19年参院選 将来への不安
目先の損得より持続性を
毎日新聞[「社説」2019年7月3日 朝刊
参院選があす公示される。
政権を選ぶ衆院選との違いを踏まえ、この国の長期的な課題についてじっくり考える選挙にしなければならない。
年金や社会保障制度が争点としてにわかに浮上している。
「95歳まで生きるには公的年金だけでは2000万円足りない」という金融庁の報告書が発火点だ。
少子高齢化が進み、社会保障に対する漠然とした不安は以前から国民の間に広がっている。
それに応えてこなかった政治への不信や怒りが噴き出したのだろう。
国民の不安の原因がどこにあり、政治に何が求められているのか。
長期的な視点で社会の持続可能性について考えたい。
歴代政権のあいまいさ 年金制度は、税財源で運営される生活保護のような「公助」ではなく、働く人が保険料を出し合って老後に備える「共助」のシステムだ。
40年間保険料を払った人は満額の年金を受けられるが、短期間しか払っていない人は低年金になる。
若い世代からの「仕送り」方式のため、高齢者が増えて現役世代が減り続ければ制度自体がもたない。
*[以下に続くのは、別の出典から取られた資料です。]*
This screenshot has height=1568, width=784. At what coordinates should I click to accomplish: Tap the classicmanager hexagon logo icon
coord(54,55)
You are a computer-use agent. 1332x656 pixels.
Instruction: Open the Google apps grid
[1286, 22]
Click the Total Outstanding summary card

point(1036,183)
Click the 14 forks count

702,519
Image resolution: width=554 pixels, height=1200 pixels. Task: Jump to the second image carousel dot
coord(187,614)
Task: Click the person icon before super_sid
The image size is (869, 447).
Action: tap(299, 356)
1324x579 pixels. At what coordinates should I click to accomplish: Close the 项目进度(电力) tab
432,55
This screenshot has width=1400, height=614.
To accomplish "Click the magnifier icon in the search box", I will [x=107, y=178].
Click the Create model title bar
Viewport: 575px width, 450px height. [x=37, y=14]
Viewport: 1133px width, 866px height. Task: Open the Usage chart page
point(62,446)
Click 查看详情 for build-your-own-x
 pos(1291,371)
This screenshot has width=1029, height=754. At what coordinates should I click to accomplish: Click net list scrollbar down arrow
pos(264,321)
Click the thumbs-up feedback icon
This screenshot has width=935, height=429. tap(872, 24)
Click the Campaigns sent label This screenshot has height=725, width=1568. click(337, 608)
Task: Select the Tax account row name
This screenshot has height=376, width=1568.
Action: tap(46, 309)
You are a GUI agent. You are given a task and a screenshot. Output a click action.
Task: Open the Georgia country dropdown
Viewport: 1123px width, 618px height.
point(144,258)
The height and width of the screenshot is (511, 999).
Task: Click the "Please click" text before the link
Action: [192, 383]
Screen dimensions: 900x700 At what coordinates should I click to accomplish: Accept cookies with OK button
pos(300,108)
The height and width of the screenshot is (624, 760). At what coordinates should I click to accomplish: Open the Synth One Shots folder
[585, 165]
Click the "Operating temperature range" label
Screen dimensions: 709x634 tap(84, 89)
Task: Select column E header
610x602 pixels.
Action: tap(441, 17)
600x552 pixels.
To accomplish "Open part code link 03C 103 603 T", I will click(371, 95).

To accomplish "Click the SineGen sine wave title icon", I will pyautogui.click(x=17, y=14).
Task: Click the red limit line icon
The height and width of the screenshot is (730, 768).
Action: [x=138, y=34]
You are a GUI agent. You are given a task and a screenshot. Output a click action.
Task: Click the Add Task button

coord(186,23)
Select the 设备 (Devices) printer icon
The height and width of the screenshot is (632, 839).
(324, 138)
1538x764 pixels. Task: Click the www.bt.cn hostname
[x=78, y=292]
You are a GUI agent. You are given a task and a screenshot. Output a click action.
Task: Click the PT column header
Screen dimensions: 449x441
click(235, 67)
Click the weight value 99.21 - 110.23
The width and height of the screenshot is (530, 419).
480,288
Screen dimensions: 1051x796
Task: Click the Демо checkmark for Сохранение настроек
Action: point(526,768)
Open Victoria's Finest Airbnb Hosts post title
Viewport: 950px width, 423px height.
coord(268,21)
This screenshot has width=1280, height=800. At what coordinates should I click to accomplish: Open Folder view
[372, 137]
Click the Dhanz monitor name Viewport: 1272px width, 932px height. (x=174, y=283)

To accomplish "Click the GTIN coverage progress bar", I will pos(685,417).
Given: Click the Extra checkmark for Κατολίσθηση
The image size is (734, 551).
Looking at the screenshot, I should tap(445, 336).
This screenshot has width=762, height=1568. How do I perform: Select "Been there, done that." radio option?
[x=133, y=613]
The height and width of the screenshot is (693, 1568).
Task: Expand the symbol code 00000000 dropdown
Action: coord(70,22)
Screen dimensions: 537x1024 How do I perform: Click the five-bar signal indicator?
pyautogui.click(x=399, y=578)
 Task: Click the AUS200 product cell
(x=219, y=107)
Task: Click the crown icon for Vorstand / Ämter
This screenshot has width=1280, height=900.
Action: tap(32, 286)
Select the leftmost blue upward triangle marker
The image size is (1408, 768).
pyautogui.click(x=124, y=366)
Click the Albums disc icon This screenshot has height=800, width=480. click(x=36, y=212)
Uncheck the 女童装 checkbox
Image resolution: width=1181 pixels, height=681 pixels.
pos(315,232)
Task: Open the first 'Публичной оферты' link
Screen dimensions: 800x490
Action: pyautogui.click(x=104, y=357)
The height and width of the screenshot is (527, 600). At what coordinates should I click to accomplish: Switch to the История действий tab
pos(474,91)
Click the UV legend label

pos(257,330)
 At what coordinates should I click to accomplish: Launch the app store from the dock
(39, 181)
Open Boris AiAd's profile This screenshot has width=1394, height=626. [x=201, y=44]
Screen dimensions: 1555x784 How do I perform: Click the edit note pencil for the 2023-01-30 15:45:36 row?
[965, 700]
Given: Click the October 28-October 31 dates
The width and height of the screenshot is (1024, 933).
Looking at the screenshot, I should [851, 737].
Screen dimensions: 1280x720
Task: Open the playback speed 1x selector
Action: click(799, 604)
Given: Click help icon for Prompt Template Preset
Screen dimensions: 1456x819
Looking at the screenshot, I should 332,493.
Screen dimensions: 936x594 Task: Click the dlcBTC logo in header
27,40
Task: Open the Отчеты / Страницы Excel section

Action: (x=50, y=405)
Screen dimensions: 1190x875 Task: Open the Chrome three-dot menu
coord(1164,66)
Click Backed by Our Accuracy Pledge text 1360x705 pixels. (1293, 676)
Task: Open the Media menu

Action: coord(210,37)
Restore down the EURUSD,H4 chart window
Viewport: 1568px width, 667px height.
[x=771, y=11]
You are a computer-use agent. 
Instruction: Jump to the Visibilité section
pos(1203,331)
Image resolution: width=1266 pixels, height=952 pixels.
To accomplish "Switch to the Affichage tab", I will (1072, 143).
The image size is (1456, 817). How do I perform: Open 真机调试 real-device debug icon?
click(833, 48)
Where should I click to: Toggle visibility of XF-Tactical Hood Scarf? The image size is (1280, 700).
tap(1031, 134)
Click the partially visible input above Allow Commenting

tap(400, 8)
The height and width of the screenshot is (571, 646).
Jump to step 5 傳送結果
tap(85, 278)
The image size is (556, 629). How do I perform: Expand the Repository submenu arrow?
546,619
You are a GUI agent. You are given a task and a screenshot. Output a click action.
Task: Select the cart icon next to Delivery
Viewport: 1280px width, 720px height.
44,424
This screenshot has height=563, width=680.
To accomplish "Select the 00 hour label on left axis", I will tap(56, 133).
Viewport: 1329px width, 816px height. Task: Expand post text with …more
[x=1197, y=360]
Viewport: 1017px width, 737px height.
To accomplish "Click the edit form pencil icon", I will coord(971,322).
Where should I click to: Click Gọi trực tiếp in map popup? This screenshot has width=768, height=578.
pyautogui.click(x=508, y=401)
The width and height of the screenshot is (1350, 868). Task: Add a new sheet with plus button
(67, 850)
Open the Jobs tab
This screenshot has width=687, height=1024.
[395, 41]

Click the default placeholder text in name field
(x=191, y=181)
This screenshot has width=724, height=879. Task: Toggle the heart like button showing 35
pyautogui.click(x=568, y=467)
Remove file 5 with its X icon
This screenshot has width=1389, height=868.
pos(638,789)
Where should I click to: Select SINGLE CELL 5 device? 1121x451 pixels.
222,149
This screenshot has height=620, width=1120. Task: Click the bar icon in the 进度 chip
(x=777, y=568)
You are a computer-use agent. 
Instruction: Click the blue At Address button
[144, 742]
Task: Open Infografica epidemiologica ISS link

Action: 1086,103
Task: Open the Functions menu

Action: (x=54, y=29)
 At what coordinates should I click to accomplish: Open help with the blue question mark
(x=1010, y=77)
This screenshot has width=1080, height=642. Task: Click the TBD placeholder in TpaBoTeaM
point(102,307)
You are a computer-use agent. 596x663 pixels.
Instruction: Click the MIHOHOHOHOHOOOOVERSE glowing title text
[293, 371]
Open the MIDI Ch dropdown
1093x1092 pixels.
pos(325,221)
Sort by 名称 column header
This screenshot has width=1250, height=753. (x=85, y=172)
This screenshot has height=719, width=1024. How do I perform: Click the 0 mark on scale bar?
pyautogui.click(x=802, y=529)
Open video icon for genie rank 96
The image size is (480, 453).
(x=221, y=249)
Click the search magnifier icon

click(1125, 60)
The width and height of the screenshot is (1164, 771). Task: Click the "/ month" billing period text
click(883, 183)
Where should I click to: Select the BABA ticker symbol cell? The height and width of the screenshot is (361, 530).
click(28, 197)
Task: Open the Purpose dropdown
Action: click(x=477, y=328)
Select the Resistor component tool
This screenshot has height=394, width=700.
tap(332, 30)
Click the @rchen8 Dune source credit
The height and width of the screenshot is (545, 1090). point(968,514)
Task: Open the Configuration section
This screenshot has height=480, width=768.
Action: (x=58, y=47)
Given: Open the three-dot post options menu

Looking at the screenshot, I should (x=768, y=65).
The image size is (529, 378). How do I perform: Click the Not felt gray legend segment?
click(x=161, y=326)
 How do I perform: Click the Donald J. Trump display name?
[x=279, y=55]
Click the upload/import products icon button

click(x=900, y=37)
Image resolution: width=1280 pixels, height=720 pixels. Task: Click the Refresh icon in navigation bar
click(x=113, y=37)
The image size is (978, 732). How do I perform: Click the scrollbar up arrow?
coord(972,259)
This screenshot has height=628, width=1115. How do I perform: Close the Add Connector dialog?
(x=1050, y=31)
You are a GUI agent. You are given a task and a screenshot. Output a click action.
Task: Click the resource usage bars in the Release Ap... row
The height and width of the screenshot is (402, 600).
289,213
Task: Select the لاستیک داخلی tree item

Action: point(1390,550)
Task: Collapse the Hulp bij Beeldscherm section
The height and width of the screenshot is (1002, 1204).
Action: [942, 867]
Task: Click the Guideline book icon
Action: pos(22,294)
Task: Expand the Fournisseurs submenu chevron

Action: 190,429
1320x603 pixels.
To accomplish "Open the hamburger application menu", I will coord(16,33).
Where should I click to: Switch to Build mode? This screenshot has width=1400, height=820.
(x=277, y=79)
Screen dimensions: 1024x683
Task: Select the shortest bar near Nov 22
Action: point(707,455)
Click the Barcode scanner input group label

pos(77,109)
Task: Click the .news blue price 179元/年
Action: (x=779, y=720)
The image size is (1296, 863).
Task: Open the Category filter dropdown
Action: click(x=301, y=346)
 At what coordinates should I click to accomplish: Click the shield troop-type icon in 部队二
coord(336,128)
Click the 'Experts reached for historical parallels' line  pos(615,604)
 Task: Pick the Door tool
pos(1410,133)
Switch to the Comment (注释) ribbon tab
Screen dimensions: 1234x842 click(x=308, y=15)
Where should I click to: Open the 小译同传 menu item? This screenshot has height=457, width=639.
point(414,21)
このため世代間の負担のバランスが取れるまで給付水準を下げる仕組みが2004年の改革で導入された。
長期間にわたる制度の持続性を高めた改革である。
少子高齢化が進む中で給付水準をずっと維持するのであれば、巨額の財源が必要になる。
それには保険料や税を大幅に上げるしかない。
負担増は国民に嫌われるため、どの政権もこの政策は採用しなかった。
歴代の政権はそれをはっきり言わず、公的年金があれば安心であるかのような、あいまいな言い方をしてきた。
それが国民の間に不安や不信を広げている原因だ。
野党は国民の不安に乗じて政権批判を繰り返してきた。
年金が参院選の最大の争点と主張するのであれば、具体的な改革案と財源確保策を示すべきである。
消費税10%への引き上げにもこぞって反対しているのは無責任と言わざるを得ない。
内閣府の国民生活に関する世論調査(18年度)で、人々が感じる悩みや不安のうち最も多いのは「老後の生活設計」である。
一方、人々が充実感を感じるのは「家族だんらんの時」が最多だ。
「友人や知人と会合、雑談している時」も多い。
家族や隣近所のつながりが薄くなり、孤立感や疎外感を人々にもたらしている。
それが、家族だんらんを求める心理の裏側にあるに違いない。
高齢者の独居や認知症はさらに増える。
必要なのは安心できる住居や食事、親しい人と過ごすことで得られるやすらぎや生きがいだろう。
ところが、家族だんらんが少なくなり、家族を支えたり補ったりすべき国家による社会保障の信頼度が落ちている。
そこに国民の不安があるのではないか。
人口減の衝撃に備えて 日本の将来設計を描くとき、最も基礎的な条件は人口減少である。
しかも平均寿命は延び続ける。
この人口構成の大変動に耐えうる社会保障が求められている。
これからは年金より医療や介護の費用の増加率の方が大きい。
介護分野では人手不足がすでに深刻だ。
社会保障を持続させるためには、少子化に何とか歯止めを掛け、長期間にわたる財源と労働力の確保に努めなければならない。
安倍政権は少子化対策として保育所の増設や保育士の待遇改善、幼児教育無償化などを行ってきた。
余裕のある高齢者の介護負担も上げるなど、世代内の支え合いについても着手はしている。
しかし、人口減少や家族機能の弱体化によって暮らしの地盤は崩落しようとしている。
深刻な現実に対して、場当たり的に制度の補修をしているようにしか見えない。
少子化対策と医療や介護の拡充を大胆に進めなければならない。
そのためには、政治の強力なリーダーシップが必要だ。
これまで政府は財源不足を赤字国債の発行で埋め合わせてきた。
そのツケは先細っていく次世代に回る。
目先のことを考えるだけでは不安は解消できない。
次世代を育てなければ将来の安心は手に入らない。
参議院は解散がなく、6年の任期が保証されている。
社会保障のような長期課題を考えるのにふさわしい「熟議の府」である。
社会保障を政争の具にすることなく、誠実な議論を選挙戦で重ねるべきである。